The task | Give back every record below, character for character.

[Collection entries]
_ _ _ _ _

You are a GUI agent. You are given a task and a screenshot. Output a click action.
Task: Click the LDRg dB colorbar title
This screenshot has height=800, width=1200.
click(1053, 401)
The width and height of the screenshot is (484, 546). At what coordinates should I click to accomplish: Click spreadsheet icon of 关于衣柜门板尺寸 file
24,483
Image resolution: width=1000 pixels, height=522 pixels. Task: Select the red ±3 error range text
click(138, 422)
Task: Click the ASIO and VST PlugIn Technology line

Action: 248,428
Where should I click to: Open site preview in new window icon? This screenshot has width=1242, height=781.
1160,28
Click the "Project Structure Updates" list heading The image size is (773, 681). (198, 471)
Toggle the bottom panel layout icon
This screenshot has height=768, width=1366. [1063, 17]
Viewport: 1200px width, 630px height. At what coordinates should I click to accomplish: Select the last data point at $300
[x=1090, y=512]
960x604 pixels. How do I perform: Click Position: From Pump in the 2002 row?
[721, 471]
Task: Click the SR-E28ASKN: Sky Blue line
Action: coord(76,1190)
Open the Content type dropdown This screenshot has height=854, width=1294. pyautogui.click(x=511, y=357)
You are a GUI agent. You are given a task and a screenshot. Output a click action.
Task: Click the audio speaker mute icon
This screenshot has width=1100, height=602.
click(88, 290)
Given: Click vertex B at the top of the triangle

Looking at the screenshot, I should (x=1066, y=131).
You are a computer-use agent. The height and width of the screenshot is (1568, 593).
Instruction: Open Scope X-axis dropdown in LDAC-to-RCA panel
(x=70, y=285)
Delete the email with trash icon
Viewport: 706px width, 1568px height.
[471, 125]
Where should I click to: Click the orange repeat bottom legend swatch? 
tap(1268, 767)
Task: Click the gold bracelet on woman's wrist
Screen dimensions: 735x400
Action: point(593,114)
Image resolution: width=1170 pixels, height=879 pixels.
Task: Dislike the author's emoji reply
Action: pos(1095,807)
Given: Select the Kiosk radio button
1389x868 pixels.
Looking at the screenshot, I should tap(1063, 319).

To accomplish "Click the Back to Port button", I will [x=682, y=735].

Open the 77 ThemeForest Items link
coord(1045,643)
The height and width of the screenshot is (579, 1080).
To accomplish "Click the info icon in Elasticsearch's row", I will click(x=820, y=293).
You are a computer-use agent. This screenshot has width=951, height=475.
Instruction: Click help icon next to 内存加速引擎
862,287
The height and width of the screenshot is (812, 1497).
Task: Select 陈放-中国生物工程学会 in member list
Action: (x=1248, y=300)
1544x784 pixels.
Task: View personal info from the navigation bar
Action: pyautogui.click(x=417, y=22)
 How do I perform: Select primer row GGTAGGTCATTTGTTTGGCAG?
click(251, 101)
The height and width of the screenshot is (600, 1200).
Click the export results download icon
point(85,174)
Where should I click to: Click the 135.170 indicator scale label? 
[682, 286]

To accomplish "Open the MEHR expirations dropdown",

_ _ _ _ _

Solved exercise |
You are a GUI agent. You are given a task and a screenshot. Output a click action.
Task: Click the LDRg dB colorbar title
This screenshot has height=800, width=1200.
click(1053, 401)
The width and height of the screenshot is (484, 546). At what coordinates should I click to accomplish: Click spreadsheet icon of 关于衣柜门板尺寸 file
24,483
Image resolution: width=1000 pixels, height=522 pixels. Task: Select the red ±3 error range text
click(138, 422)
Task: Click the ASIO and VST PlugIn Technology line

Action: 248,428
Where should I click to: Open site preview in new window icon? This screenshot has width=1242, height=781.
1160,28
Click the "Project Structure Updates" list heading The image size is (773, 681). (198, 471)
Toggle the bottom panel layout icon
This screenshot has height=768, width=1366. [1063, 17]
Viewport: 1200px width, 630px height. At what coordinates should I click to accomplish: Select the last data point at $300
[x=1090, y=512]
960x604 pixels. How do I perform: Click Position: From Pump in the 2002 row?
[721, 471]
Task: Click the SR-E28ASKN: Sky Blue line
Action: coord(76,1190)
Open the Content type dropdown This screenshot has height=854, width=1294. pyautogui.click(x=511, y=357)
You are a GUI agent. You are given a task and a screenshot. Output a click action.
Task: Click the audio speaker mute icon
This screenshot has width=1100, height=602.
click(88, 290)
Given: Click vertex B at the top of the triangle

Looking at the screenshot, I should (x=1066, y=131).
You are a computer-use agent. The height and width of the screenshot is (1568, 593).
Instruction: Open Scope X-axis dropdown in LDAC-to-RCA panel
(x=70, y=285)
Delete the email with trash icon
Viewport: 706px width, 1568px height.
[471, 125]
Where should I click to: Click the orange repeat bottom legend swatch? 
tap(1268, 767)
Task: Click the gold bracelet on woman's wrist
Screen dimensions: 735x400
Action: point(593,114)
Image resolution: width=1170 pixels, height=879 pixels.
Task: Dislike the author's emoji reply
Action: pos(1095,807)
Given: Select the Kiosk radio button
1389x868 pixels.
Looking at the screenshot, I should tap(1063, 319).

To accomplish "Click the Back to Port button", I will [x=682, y=735].

Open the 77 ThemeForest Items link
coord(1045,643)
The height and width of the screenshot is (579, 1080).
To accomplish "Click the info icon in Elasticsearch's row", I will click(x=820, y=293).
You are a computer-use agent. This screenshot has width=951, height=475.
Instruction: Click help icon next to 内存加速引擎
862,287
The height and width of the screenshot is (812, 1497).
Task: Select 陈放-中国生物工程学会 in member list
Action: (x=1248, y=300)
1544x784 pixels.
Task: View personal info from the navigation bar
Action: pyautogui.click(x=417, y=22)
 How do I perform: Select primer row GGTAGGTCATTTGTTTGGCAG?
click(251, 101)
The height and width of the screenshot is (600, 1200).
Click the export results download icon
point(85,174)
Where should I click to: Click the 135.170 indicator scale label? 
[682, 286]

To accomplish "Open the MEHR expirations dropdown",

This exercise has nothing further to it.